Monday, September 28, 2009

From Co-Survivor to Survivor - How the Cancer Experience Changed My Advocacy

Hope changes everything. Hope is everything.

This morning there's been an extraordinary dialog on Twitter ( regarding cancer advocacy, and whether or not those who have not been diagnosed with cancer can truly understand survivors/survivorship. The answer is, OF COURSE! In fact, "co-survivors" -- or the daughters, sons, partners, sisters, brothers, friends -- have some of the strongest voices in the survivorship community. What makes an effective advocate is the ability to listen, to bear witness, and then transform that powerful listening into action.

Thousands of people get up and do this every day for one compelling reason: they want to make some aspect of the cancer experience better for someone else. I hear this time and time again. It never ceases to move me, in the same way I'm moved when families line the roads of a charity rides -- and clap. This speaks to what we are all made of more than anything I know.

We need every voice possible in the national and -- with thanks to the Lance Armstrong Foundation -- global dialog on cancer. The more we know about each other's perspective the better off we all are.

As a co-survivor both of my parents and a much-loved uncle had all died of cancer by the time I was 33. As a co-survivor I felt that bolt of lightning fear when my husband was diagnosed with melanoma the first time, then when it recurred. But as I survivor, what grew in me was hope. The hope that together we can defeat this illness called cancer. The hope that together we can speak up for change. And the best possible hope that -- if anything else -- we can discuss all of this in friendship and love.

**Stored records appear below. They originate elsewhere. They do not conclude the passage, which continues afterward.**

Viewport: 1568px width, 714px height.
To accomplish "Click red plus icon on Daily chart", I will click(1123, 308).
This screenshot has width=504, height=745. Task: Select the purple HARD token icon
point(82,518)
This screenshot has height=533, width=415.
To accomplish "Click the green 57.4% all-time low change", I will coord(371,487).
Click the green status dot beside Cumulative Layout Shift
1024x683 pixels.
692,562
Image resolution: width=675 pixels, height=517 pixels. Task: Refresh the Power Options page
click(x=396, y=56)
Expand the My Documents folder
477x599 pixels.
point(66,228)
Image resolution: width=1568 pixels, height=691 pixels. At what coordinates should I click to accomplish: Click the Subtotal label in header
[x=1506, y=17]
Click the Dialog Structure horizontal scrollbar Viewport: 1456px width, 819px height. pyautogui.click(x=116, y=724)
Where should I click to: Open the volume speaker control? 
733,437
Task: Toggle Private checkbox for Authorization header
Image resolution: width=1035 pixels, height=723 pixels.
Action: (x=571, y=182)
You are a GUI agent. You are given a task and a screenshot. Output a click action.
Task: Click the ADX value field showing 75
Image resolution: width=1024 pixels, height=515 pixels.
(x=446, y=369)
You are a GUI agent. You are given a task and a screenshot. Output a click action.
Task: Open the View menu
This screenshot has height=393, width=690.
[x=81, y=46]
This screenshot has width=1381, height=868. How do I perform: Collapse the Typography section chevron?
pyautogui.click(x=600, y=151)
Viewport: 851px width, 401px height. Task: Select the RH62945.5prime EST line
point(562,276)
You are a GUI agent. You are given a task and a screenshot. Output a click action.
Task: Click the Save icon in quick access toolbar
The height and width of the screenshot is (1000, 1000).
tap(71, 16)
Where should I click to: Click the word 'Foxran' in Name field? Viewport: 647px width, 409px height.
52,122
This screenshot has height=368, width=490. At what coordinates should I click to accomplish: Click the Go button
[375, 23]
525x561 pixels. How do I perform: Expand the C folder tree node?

Thanks again to Marie O'Connor, for her post on Journeying Beyond Breast Cancer.


Anonymous said...

Beautifully put, my dear twister

Jody said...

Thank you! And there's so much more to talk about in this regard, don't you think?

Anonymous said...

Yes, I think so. As I wrote in @JBBC blogpost, to me there is such a thing as the 'Obligation of the Healthy' to bring the Awareness which, combined with the Hope of the survivors, becomes the most powerful tool to fight cancer :)

Annemieke said...

Very well written. I think you are right, it is not just up to the survivors but also to us, the healthy ones that survived loved ones that lost their battlr with this disease. We need to speak with one voice and fight this batte together. The LSA is the perfect place were survivors and co-survivors come together to fight this dieases that takes too many lives. We have to make sure no-one will have to go through the agony of the disease or the agony of losing a loved one to this disease. In my family 6 members lost their battle, three survived. It made me so angry and determind to fight this disease with all I have. It is even more important to me than my "day-jpb" and within the LSA I'm joined by fellow advocates. Together we can make a difference! You said it well, my dear Twister and you lead by example. Annemieke

Jody said...

Obligation of the Health, is something I very much support. We have work to do on this within the survivorship community, and outside as well. I get that, absolutely! And ajcmjan, I know what you mean: this work definitely feels more important than our "day jobs." Because it is!

Anonymous said...

Now this is what I'm talking about Twister :-) Great post! Thanks for taking up the debate in this way. I think you make some very important observations here and as always you write with such grace and beauty. I am honored to know you and keep up this great writing!

Debbie said...

Another great post! On a great subject that may need to be discussed in person at the first Twisterhood Gathering! As I was writing to Marie earlier, I feel the obligation to help others regardless of their adversity. And by helping others I help myself in ways I could never have imagined! Thanks for keeping the dialogue going!

Megan said...

As a co-survivor, I have a lot to say on this subject! One does not need to have the disease to deeply feel its effects. I remember talking on the phone while driving on the Houston freeways, looking for an exit so I could turn around and head to MD Anderson to wait while an emergency surgery was performed. I slept on crazy uncomfortable chairs, waking during the night when dressings were changed. I held my survivor's hand while she endured breathtaking, unspeakable pain, prompting the attending doc to write in the chart "family member present and extremely supportive", only to go home in the morning to throw up and sit on my bathroom floor in a full sweat while my 3 year-old knocked on the door. I have never had cancer but it is my disease. It has taken and stricken many who are beloved by me. My day will come when I can be on the front lines. In the meantime, I will encourage all of you who are affected to raise your voices.

Jody said...

It is good of you to share, dear one. The other women who have commented are part of a group we call the #twisters, the #twisterhood, a group of caring, passionate, spiritual (various faiths represented)intelligent and caring women who have been affected by each other. We share each others pains, joys, concerns and jokes, however goofy. You are an essential part of the group. I love you.